Assigned task: Would you write out the lines below exactly, from the one containing "This screenshot has" to the very last, but without the pictures?

Saved data entries:
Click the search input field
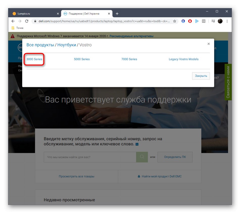 pyautogui.click(x=90, y=157)
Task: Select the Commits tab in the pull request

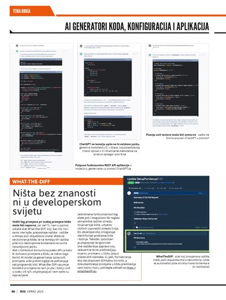Action: (x=149, y=188)
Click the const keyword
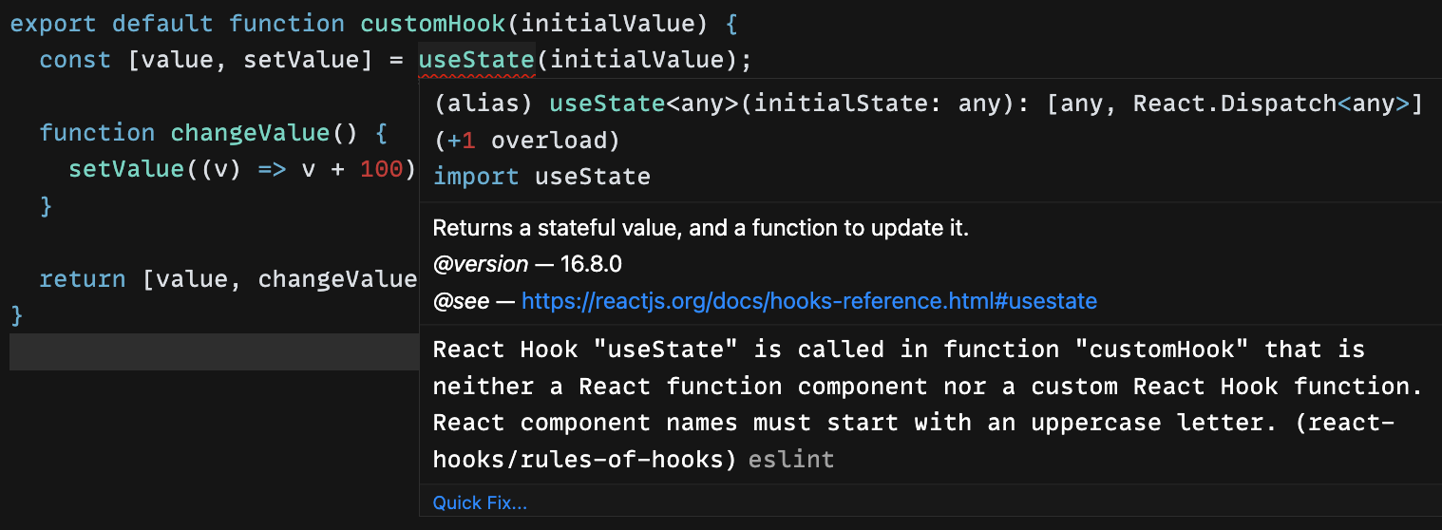 75,60
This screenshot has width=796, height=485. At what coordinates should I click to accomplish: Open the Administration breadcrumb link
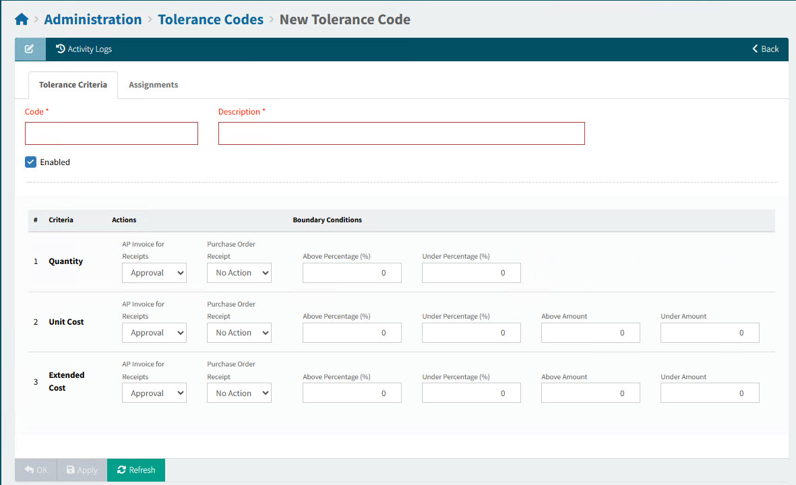(x=92, y=19)
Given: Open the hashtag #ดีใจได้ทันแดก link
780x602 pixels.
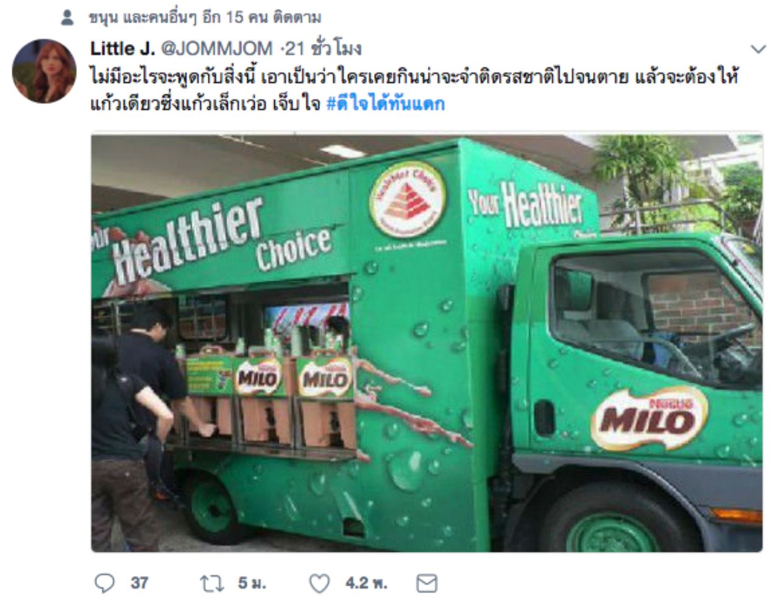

Reply:
This screenshot has width=796, height=485. At what coordinates should I click to accomplish: Open the Administration breadcrumb link
(x=92, y=19)
Given: Open the hashtag #ดีใจได้ทันแดก link
780x602 pixels.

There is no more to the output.